The scheme, which will cost the taxpayer £25bn, will effectively see energy costs for businesses slashed by up to half their expected price through the winter months.
The level of discount for each firm will depend on their contract type and circumstances but experts say the scheme represents a 45% discount to wholesale energy prices.
Like the energy price guarantee for households, the scheme effectively puts a maximum price on the unit price cost of electricity and gas charged to businesses, charities, schools and hospitals.
The scheme will apply to energy usage from 1 October 2022 to 31 March 2023, running for an initial six-month period for all non-domestic energy users. The savings will be first seen in October bills, which are typically received in November.
As with the energy price guarantee for households, customers don’t need to take action or apply to the scheme to access the support, as the discount will automatically be applied to bills.
To administer support, the government has set a ‘supported wholesale price’ for firms on fixed contracts – this is expected to be £211 per MWh for electricity and £75 per MWh for gas, less than half the wholesale prices anticipated this winter.

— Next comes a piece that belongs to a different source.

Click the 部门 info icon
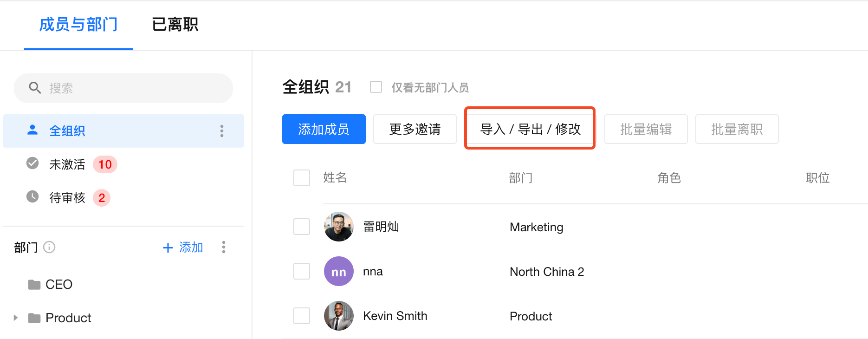The height and width of the screenshot is (339, 868). point(49,247)
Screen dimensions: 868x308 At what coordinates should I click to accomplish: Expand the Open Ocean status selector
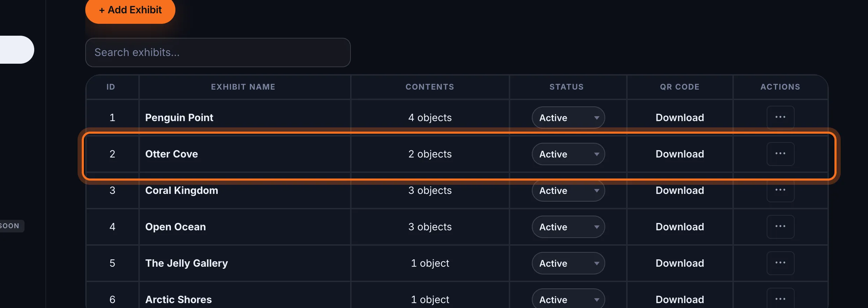(568, 227)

Businesses on other contracts, including variable rates, will come under a maximum discount band likely to be around £405/MWh for electricity and £115/MWh for gas.
Businesses not connected to either the gas or electricity grid, and use heating oil or alternative fuels instead, will receive equivalent support which will be announced shortly.
More help still needed
Business secretary Jacob Rees-Mogg said: “We have seen an unprecedented rise in energy prices following Putin’s illegal war in Ukraine, which has affected consumers up and down the country and businesses of all sizes.
“The help we are already putting in place will save families money off their bills, and the government’s plans for businesses, charities and public sector organisations will give them the equivalent level of support.”
The support package was generally welcomed by businesses – but many said that more help is needed.
Kate Nicholls, CEO of UK Hospitality, said: “The inclusiveness of the supports announced today – covering businesses small and large – will be extremely beneficial to the sector. A sector that provides a huge number of jobs, many of which are now more secure.
“Today’s announcement will give businesses some confidence to plan for immediate survival but we will not relent in our pursuit of a more comprehensive package to safeguard businesses and jobs. The levers of reduced VAT and business rates reliefs are still available to the government, and there must also be a comprehensive package to ensure that there is no cliff edge when these measures fall away.”
Dr Jackie Mulligan, founder of ShopAppy, said: “This announcement has come too late for many small businesses, and the length of time they may need to wait for payments to be backdated will exacerbate the already critical cashflow issues they are facing.
“While it’s good to finally have some support announced, small businesses, particularly those that line our high streets, need to be helped right now. There is no time for delay. Most businesses will also be asking, what happens after six months?”